Denver Police Received Warning Over Shooter Shooting And Books Nearly A Year Before The Murders – Greeley Tribune

Denver Police received a warning a year ago about the man who killed five people in an attack on the Denver subway and the book the gunman wrote detailing some of the murders.

A German contacted Denver 311 on January 3, 2021 about Lyndon McLeod and wrote: “I think there is a small, but undeniable, possibility that the accused could carry out a terrorist attack.

German Andre Thiele said in an interview with the Denver Post on Monday that he contacted Denver Police after reading McLeod’s books and participating in a discussion forum for fans of the book. The shooter participated in the chat and made increasingly alarming statements that prompted Thiele to contact authorities, Thiele said. Thiele also submitted an online advice to the FBI and mailed them a letter, he said.

“I cannot in good conscience say he will act with certainty,” Thiele wrote in a letter to Denver Police, which he provided to The Post. “But I can say that If he had to act, the result would be devastating. He would stop at nothing then.

Denver Police confirmed on Tuesday that they received a tip from someone in Germany in January 2021 citing concerns about McLeod, including reports of fraud involving a potential victim outside Colorado. Denver Police were unable to link McLeod to a Denver address and had no reason to believe McLeod was living in Denver at the time, Denver Police spokesman Doug Schepman said in a statement.

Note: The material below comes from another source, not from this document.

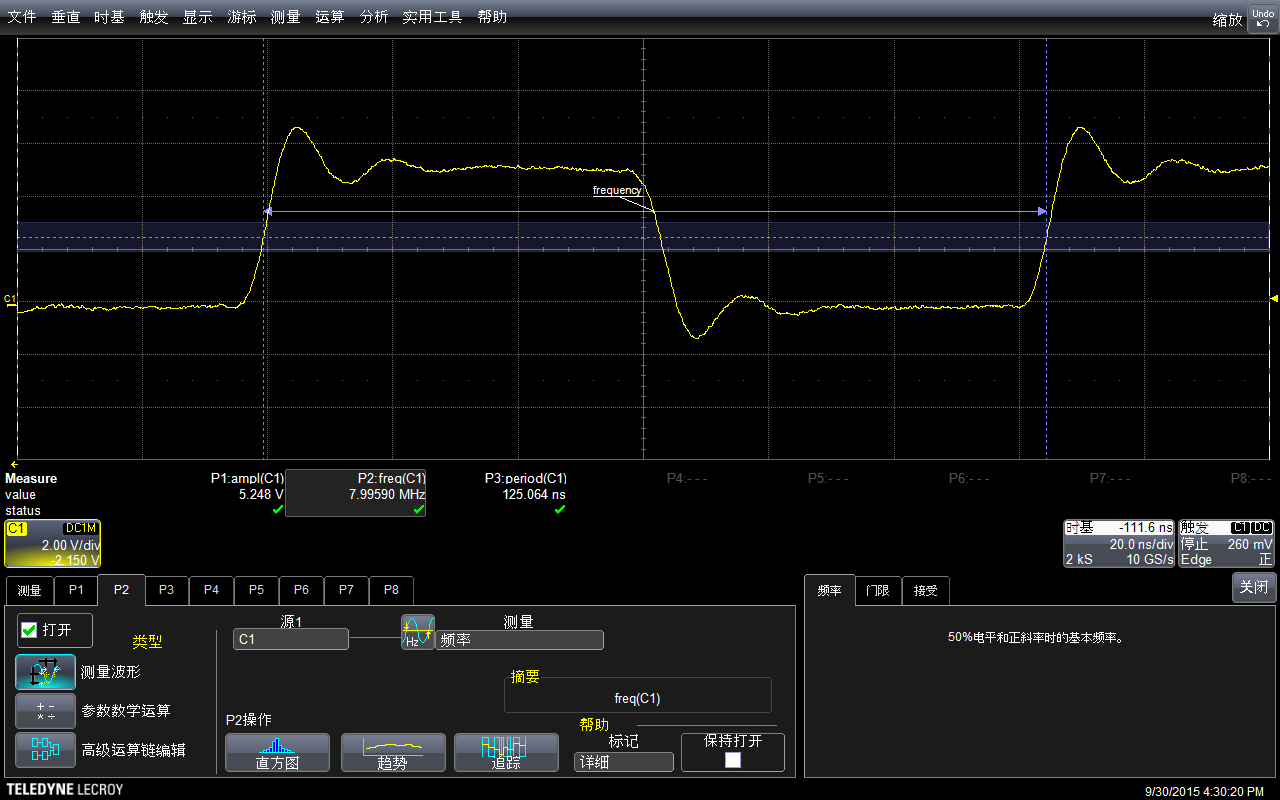
Task: Open the 频率 measurement selector
Action: pos(519,639)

“DPD is reviewing the investigation, but based on our initial review, there was not enough evidence to lay criminal or legal charges to monitor McLeod at the time,” Schepman said.

The January 2021 investigation review will also include whether detectives read McLeod’s books, Schepman said. The self-published books described a character named “Lyndon MacLeod” killing some of the people he killed in his wave of violence on December 27.

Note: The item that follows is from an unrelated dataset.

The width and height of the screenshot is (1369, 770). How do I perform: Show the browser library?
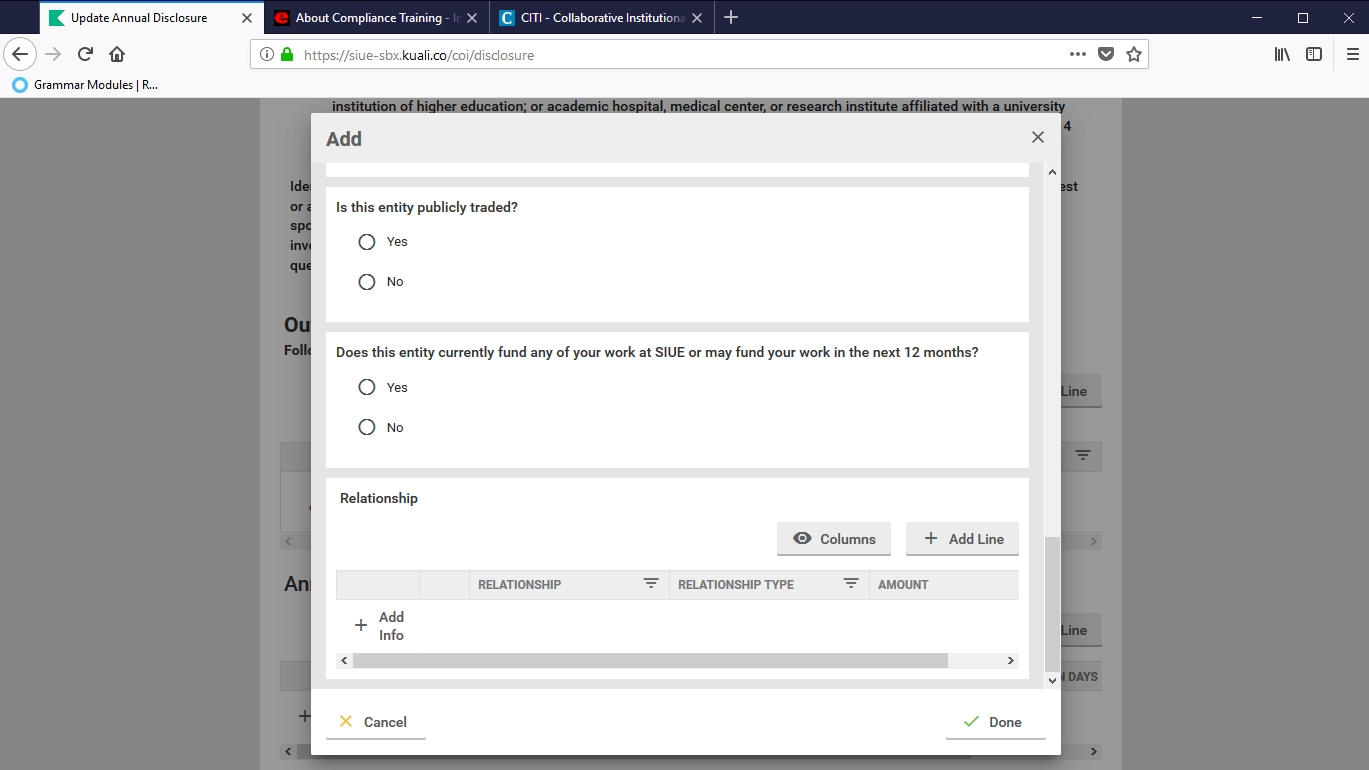1282,55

Denver Police Chief Paul Pazen previously said McLeod was the subject of two police investigations: one in 2020 and one in early 2021. He refused at a press conference on Dec. 28 to specify the nature of the inquiries.

FBI officials have not released any information about what they knew about McLeod before the murders. They declined to answer questions from The Post on December 29 and 30 and did not respond to an email Tuesday regarding Thiele’s tip.

Email recordings provided by Thiele to the Denver Post show that a Denver Police Detective contacted Thiele by email on January 4, 2021 and said he would look into her concerns. Thiele sent Detective two documents outlining her concerns about McLeod and including statements made by McLeod in the chat room that worried Thiele. He included a link to a listing of McLeod’s book on Amazon.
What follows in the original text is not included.